Stored dataset items ->
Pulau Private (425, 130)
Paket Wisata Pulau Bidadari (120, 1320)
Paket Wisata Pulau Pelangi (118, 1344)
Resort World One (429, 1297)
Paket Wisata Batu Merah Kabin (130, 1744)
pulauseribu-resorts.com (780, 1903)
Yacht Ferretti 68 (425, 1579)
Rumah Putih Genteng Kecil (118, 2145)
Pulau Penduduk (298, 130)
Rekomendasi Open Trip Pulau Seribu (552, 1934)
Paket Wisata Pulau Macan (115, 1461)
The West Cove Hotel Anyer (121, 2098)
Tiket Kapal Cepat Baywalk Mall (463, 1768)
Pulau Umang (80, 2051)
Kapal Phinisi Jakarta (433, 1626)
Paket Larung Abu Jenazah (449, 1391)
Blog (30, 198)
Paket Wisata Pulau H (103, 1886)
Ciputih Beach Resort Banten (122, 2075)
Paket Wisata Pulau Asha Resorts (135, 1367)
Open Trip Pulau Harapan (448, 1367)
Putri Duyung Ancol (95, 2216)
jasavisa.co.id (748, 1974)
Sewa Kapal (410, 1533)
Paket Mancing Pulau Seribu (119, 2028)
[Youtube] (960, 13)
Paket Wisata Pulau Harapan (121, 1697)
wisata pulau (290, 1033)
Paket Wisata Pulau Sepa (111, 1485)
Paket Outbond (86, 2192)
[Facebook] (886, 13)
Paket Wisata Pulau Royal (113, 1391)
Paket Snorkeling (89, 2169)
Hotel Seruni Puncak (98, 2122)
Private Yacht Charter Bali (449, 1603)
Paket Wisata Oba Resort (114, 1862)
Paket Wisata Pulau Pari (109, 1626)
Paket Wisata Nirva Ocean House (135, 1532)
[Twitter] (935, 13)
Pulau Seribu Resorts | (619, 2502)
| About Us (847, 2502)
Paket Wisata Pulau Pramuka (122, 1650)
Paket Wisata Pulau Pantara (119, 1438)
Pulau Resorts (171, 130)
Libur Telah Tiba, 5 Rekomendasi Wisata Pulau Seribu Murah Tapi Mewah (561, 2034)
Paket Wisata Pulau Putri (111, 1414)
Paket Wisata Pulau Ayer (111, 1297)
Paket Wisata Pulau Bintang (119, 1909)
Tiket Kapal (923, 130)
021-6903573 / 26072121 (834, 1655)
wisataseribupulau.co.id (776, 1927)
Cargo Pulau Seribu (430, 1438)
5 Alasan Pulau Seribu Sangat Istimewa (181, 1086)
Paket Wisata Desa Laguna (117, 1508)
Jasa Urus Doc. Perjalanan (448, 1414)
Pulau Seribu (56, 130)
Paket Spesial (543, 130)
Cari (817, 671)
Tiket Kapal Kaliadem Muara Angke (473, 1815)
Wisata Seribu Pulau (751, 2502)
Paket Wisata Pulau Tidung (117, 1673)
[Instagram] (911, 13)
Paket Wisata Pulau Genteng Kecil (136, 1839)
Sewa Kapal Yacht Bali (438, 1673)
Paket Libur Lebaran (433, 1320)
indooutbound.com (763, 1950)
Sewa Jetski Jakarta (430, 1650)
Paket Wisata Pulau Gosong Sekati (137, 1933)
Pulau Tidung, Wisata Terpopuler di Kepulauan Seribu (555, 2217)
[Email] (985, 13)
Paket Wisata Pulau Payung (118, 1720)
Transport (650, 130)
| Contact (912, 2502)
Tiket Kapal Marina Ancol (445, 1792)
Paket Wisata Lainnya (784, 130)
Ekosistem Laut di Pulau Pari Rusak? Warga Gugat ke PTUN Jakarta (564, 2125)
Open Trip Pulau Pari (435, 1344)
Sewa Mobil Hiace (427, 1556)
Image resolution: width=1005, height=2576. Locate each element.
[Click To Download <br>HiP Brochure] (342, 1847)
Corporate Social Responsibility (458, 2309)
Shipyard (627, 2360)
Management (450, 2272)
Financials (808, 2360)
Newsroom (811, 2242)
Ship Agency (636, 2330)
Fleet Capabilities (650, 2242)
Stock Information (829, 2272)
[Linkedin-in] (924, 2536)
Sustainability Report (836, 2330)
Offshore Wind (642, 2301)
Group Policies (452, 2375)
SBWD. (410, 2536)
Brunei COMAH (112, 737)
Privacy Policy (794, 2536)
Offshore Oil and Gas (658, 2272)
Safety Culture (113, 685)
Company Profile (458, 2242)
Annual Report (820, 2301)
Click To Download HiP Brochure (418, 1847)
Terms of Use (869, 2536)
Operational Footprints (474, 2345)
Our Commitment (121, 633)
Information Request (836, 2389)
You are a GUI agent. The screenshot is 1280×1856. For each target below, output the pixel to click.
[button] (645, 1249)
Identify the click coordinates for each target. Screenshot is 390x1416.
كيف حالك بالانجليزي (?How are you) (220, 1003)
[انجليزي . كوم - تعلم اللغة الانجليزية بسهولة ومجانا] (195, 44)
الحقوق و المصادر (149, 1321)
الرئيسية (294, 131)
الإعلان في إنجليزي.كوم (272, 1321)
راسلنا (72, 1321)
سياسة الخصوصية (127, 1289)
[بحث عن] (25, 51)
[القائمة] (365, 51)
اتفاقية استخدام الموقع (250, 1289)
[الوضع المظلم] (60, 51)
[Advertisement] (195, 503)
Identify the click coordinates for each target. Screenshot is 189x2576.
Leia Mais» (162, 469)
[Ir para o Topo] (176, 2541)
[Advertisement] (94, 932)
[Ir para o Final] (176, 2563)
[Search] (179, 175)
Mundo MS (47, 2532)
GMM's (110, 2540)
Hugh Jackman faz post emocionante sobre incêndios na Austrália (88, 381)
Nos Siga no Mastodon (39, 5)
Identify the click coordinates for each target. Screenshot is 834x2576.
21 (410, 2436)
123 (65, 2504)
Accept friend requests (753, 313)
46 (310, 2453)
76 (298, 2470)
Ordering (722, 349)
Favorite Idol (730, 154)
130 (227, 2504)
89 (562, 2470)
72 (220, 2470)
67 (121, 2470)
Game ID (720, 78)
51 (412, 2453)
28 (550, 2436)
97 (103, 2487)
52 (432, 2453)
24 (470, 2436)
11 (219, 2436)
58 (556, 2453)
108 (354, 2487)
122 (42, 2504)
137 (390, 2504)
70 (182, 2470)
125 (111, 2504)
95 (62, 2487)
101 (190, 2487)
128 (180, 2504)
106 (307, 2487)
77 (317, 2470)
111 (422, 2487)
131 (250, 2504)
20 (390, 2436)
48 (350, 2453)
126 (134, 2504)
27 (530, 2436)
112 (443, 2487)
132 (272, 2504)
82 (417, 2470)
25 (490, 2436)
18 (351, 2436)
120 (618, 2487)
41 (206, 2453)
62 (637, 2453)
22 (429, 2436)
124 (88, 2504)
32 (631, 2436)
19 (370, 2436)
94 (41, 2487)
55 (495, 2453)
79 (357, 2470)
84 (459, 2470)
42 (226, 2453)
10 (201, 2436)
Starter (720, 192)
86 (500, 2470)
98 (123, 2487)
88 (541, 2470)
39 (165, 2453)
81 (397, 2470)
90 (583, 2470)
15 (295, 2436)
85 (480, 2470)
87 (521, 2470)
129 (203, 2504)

PROBLEM DESCRIPTION -> Every record should be repeated exactly; please leave none out.

ANSWER SECTION ->
Pulau Private (425, 130)
Paket Wisata Pulau Bidadari (120, 1320)
Paket Wisata Pulau Pelangi (118, 1344)
Resort World One (429, 1297)
Paket Wisata Batu Merah Kabin (130, 1744)
pulauseribu-resorts.com (780, 1903)
Yacht Ferretti 68 (425, 1579)
Rumah Putih Genteng Kecil (118, 2145)
Pulau Penduduk (298, 130)
Rekomendasi Open Trip Pulau Seribu (552, 1934)
Paket Wisata Pulau Macan (115, 1461)
The West Cove Hotel Anyer (121, 2098)
Tiket Kapal Cepat Baywalk Mall (463, 1768)
Pulau Umang (80, 2051)
Kapal Phinisi Jakarta (433, 1626)
Paket Larung Abu Jenazah (449, 1391)
Blog (30, 198)
Paket Wisata Pulau H (103, 1886)
Ciputih Beach Resort Banten (122, 2075)
Paket Wisata Pulau Asha Resorts (135, 1367)
Open Trip Pulau Harapan (448, 1367)
Putri Duyung Ancol (95, 2216)
jasavisa.co.id (748, 1974)
Sewa Kapal (410, 1533)
Paket Mancing Pulau Seribu (119, 2028)
[Youtube] (960, 13)
Paket Wisata Pulau Harapan (121, 1697)
wisata pulau (290, 1033)
Paket Wisata Pulau Sepa (111, 1485)
Paket Outbond (86, 2192)
[Facebook] (886, 13)
Paket Wisata Pulau Royal (113, 1391)
Paket Snorkeling (89, 2169)
Hotel Seruni Puncak (98, 2122)
Private Yacht Charter Bali (449, 1603)
Paket Wisata Oba Resort (114, 1862)
Paket Wisata Pulau Pari (109, 1626)
Paket Wisata Nirva Ocean House (135, 1532)
[Twitter] (935, 13)
Pulau Seribu Resorts | (619, 2502)
| About Us (847, 2502)
Paket Wisata Pulau Pramuka (122, 1650)
Paket Wisata Pulau Pantara (119, 1438)
Pulau Resorts (171, 130)
Libur Telah Tiba, 5 Rekomendasi Wisata Pulau Seribu Murah Tapi Mewah (561, 2034)
Paket Wisata Pulau Putri (111, 1414)
Paket Wisata Pulau Ayer (111, 1297)
Paket Wisata Pulau Bintang (119, 1909)
Tiket Kapal (923, 130)
021-6903573 / 26072121 (834, 1655)
wisataseribupulau.co.id (776, 1927)
Cargo Pulau Seribu (430, 1438)
5 Alasan Pulau Seribu Sangat Istimewa (181, 1086)
Paket Wisata Desa Laguna (117, 1508)
Jasa Urus Doc. Perjalanan (448, 1414)
Pulau Seribu (56, 130)
Paket Spesial (543, 130)
Cari (817, 671)
Tiket Kapal Kaliadem Muara Angke (473, 1815)
Wisata Seribu Pulau (751, 2502)
Paket Wisata Pulau Tidung (117, 1673)
[Instagram] (911, 13)
Paket Wisata Pulau Genteng Kecil (136, 1839)
Sewa Kapal Yacht Bali (438, 1673)
Paket Libur Lebaran (433, 1320)
indooutbound.com (763, 1950)
Sewa Jetski Jakarta (430, 1650)
Paket Wisata Pulau Gosong Sekati (137, 1933)
Pulau Tidung, Wisata Terpopuler di Kepulauan Seribu (555, 2217)
[Email] (985, 13)
Paket Wisata Pulau Payung (118, 1720)
Transport (650, 130)
| Contact (912, 2502)
Tiket Kapal Marina Ancol (445, 1792)
Paket Wisata Lainnya (784, 130)
Ekosistem Laut di Pulau Pari Rusak? Warga Gugat ke PTUN Jakarta (564, 2125)
Open Trip Pulau Pari (435, 1344)
Sewa Mobil Hiace (427, 1556)
Image resolution: width=1005, height=2576. Locate each element.
[Click To Download <br>HiP Brochure] (342, 1847)
Corporate Social Responsibility (458, 2309)
Shipyard (627, 2360)
Management (450, 2272)
Financials (808, 2360)
Newsroom (811, 2242)
Ship Agency (636, 2330)
Fleet Capabilities (650, 2242)
Stock Information (829, 2272)
[Linkedin-in] (924, 2536)
Sustainability Report (836, 2330)
Offshore Wind (642, 2301)
Group Policies (452, 2375)
SBWD. (410, 2536)
Brunei COMAH (112, 737)
Privacy Policy (794, 2536)
Offshore Oil and Gas (658, 2272)
Safety Culture (113, 685)
Company Profile (458, 2242)
Annual Report (820, 2301)
Click To Download HiP Brochure (418, 1847)
Terms of Use (869, 2536)
Operational Footprints (474, 2345)
Our Commitment (121, 633)
Information Request (836, 2389)
You are a GUI agent. The screenshot is 1280×1856. For each target below, output the pixel to click.
[button] (645, 1249)
Identify the click coordinates for each target. Screenshot is 390x1416.
كيف حالك بالانجليزي (?How are you) (220, 1003)
[انجليزي . كوم - تعلم اللغة الانجليزية بسهولة ومجانا] (195, 44)
الحقوق و المصادر (149, 1321)
الرئيسية (294, 131)
الإعلان في إنجليزي.كوم (272, 1321)
راسلنا (72, 1321)
سياسة الخصوصية (127, 1289)
[بحث عن] (25, 51)
[القائمة] (365, 51)
اتفاقية استخدام الموقع (250, 1289)
[الوضع المظلم] (60, 51)
[Advertisement] (195, 503)
Identify the click coordinates for each target. Screenshot is 189x2576.
Leia Mais» (162, 469)
[Ir para o Topo] (176, 2541)
[Advertisement] (94, 932)
[Ir para o Final] (176, 2563)
[Search] (179, 175)
Mundo MS (47, 2532)
GMM's (110, 2540)
Hugh Jackman faz post emocionante sobre incêndios na Austrália (88, 381)
Nos Siga no Mastodon (39, 5)
Identify the click coordinates for each target. Screenshot is 834x2576.
21 (410, 2436)
123 (65, 2504)
Accept friend requests (753, 313)
46 (310, 2453)
76 (298, 2470)
Ordering (722, 349)
Favorite Idol (730, 154)
130 (227, 2504)
89 (562, 2470)
72 (220, 2470)
67 (121, 2470)
Game ID (720, 78)
51 (412, 2453)
28 (550, 2436)
97 (103, 2487)
52 (432, 2453)
24 (470, 2436)
11 (219, 2436)
58 (556, 2453)
108 (354, 2487)
122 (42, 2504)
137 (390, 2504)
70 (182, 2470)
125 (111, 2504)
95 (62, 2487)
101 (190, 2487)
128 (180, 2504)
106 (307, 2487)
77 (317, 2470)
111 (422, 2487)
131 (250, 2504)
20 (390, 2436)
48 (350, 2453)
126 (134, 2504)
27 (530, 2436)
112 (443, 2487)
132 (272, 2504)
82 (417, 2470)
25 (490, 2436)
18 (351, 2436)
120 (618, 2487)
41 (206, 2453)
62 (637, 2453)
22 (429, 2436)
124 (88, 2504)
32 (631, 2436)
19 (370, 2436)
94 (41, 2487)
55 (495, 2453)
79 (357, 2470)
84 (459, 2470)
42 (226, 2453)
10 (201, 2436)
Starter (720, 192)
86 (500, 2470)
98 (123, 2487)
88 (541, 2470)
39 (165, 2453)
81 (397, 2470)
90 (583, 2470)
15 (295, 2436)
85 (480, 2470)
87 (521, 2470)
129 (203, 2504)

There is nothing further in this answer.